Abstract
Keywords
Countermovement Jump Handgrip Strength Heart Rate match analysis Rate of Perceived Exertion
1. Background
Boxing is a popular martial combat sport of intermittent nature relying on both aerobic and anaerobic energy transfer systems. The anthropometric and physiological characteristics of boxers have been well studied (1). For instance, it has been shown that boxing competition ranking was correlated with anaerobic threshold and handgrip muscle strength (HGS) (2) and that shoulder strength was correlated with number of wins (3). Also, Hanon et al. have highlighted the importance of a well-developed anaerobic and buffering capacity (4). The abovementioned studies improved our understanding of the physiological profile of boxers. On the other side, it would be very useful to know the variation of measures of anaerobic power (e.g. HGS and countermovement jump, CMJ), because muscle strength and power of upper and lower limbs have been shown to be key to success (1-3). Nevertheless, a lack of data on acute physiological responses to boxing has been observed.
Research in other combat sports, such as taekwondo (5) and kickboxing (6), examined the responses of HGS, CMJ and heart rate (HR) to official or simulated combats. In kickboxing, HGS decreased after an official combat and the magnitude of decrease was larger in winners than in losers (6). In taekwondo, CMJ increased and HGS likely decreased after a simulated combat (5). In addition to the acute physiological responses to boxing, a lack of information has also been shown with regards to the impact of different recovery strategies during breaks on these responses. During breaks, boxers might assume either sitting or standing body position; however, the effect of the body position on physiological aspects, such as CMJ, HGS, HR and rate of perceived exertion (RPE) has not been studied.
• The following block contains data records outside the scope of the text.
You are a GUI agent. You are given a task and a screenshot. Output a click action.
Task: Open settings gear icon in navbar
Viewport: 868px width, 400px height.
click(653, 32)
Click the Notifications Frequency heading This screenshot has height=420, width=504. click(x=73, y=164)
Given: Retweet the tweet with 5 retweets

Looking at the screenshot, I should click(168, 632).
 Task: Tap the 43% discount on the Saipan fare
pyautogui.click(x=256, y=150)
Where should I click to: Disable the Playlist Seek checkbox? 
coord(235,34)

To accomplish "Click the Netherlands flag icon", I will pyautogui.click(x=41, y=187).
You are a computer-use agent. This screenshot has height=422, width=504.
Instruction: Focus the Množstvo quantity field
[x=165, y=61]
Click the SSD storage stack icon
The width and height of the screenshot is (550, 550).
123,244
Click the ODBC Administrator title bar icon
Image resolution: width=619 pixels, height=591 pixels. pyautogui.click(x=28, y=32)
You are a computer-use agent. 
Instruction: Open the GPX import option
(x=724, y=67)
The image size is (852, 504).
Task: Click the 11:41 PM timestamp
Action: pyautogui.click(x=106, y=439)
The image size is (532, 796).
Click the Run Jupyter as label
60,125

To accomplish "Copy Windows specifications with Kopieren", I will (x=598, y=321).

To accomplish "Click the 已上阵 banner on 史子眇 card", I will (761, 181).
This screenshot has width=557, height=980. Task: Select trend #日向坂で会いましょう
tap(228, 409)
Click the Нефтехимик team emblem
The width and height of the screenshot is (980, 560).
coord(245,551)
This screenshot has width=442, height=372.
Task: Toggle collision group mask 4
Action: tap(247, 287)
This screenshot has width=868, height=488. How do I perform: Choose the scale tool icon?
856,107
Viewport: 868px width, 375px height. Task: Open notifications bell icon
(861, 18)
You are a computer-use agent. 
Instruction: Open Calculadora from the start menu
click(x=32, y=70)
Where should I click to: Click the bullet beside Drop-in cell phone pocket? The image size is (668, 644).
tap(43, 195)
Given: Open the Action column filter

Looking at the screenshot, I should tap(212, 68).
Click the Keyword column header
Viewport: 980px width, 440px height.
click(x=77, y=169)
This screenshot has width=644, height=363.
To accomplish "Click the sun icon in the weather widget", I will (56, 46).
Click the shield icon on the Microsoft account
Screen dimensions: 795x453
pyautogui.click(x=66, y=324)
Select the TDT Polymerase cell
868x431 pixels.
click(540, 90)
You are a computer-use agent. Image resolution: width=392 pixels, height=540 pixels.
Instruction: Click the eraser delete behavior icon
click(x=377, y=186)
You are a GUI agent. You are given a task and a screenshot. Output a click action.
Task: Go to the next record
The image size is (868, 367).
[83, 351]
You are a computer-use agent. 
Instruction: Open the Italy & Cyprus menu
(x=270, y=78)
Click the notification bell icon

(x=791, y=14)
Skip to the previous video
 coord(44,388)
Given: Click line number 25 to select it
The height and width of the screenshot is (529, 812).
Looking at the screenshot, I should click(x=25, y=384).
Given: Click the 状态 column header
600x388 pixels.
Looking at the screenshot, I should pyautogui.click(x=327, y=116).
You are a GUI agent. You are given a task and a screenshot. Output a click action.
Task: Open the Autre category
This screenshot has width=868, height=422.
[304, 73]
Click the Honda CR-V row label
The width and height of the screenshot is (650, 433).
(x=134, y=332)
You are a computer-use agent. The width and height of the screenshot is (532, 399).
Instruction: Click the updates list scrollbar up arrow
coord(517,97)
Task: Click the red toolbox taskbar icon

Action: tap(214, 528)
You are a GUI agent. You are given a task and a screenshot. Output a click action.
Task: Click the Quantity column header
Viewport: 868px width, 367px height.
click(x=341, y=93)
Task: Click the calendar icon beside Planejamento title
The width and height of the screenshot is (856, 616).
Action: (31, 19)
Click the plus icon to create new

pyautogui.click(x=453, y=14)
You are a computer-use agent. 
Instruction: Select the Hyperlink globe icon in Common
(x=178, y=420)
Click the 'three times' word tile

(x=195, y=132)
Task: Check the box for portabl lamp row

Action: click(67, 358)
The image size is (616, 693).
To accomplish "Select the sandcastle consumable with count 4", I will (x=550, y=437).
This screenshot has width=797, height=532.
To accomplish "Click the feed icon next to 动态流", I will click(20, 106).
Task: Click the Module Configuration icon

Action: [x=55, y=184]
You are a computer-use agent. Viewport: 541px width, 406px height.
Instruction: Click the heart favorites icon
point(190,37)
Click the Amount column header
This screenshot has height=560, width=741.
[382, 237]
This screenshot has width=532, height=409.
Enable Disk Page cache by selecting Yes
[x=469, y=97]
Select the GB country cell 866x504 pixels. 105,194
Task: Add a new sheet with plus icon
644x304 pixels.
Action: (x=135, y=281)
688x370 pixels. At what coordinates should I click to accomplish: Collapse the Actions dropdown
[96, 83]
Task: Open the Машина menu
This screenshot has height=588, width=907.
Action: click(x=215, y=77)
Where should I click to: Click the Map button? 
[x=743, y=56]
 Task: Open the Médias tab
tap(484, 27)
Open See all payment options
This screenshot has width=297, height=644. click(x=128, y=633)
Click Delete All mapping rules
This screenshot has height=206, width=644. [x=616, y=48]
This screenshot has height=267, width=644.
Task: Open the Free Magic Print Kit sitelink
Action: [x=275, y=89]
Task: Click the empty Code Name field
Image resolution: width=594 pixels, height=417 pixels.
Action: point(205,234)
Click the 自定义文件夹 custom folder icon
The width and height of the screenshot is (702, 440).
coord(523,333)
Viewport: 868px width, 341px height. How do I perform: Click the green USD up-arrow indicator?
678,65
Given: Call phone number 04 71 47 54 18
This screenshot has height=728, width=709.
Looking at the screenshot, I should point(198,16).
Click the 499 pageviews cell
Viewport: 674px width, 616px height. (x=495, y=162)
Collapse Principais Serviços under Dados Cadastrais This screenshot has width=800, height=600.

Although there were many studies in the literature on profiling physiological characteristics of boxers (3, 7), there was a lack of research regarding the acute physiological responses to boxing and the effect of body position during breaks on physiological parameters, such as CMJ, HGS, HR and RPE. Such knowledge would be of great practical value for coaches and fitness trainers working with boxers, because it would help optimize training procedures. Therefore, the aim of the present study was to examine the effect of two conditions (sitting versus standing) during breaks on HR responses, RPE and neuromuscular fatigue in a simulated boxing combat with three 3-min rounds and 1-min breaks.
2. Methods
A repeated-measures study design was used to examine the effect of body position on physiological aspects in boxers. Amateur male boxers (n = 15) (Table 1), members of an amateur boxing club in Athens (Greece), volunteered to participate in this study. Boxers were excluded in any of the following cases: a) having chronic disease, b) taking medications, or c) having an orthopedic condition that would limit their ability to perform tests. All boxers participated in at least three training sessions weekly. The local Institutional Review Board approved the study protocol which was in accordance with the ethical standards from the Declaration of Helsinki in 2008. Informed written consent from participants was obtained.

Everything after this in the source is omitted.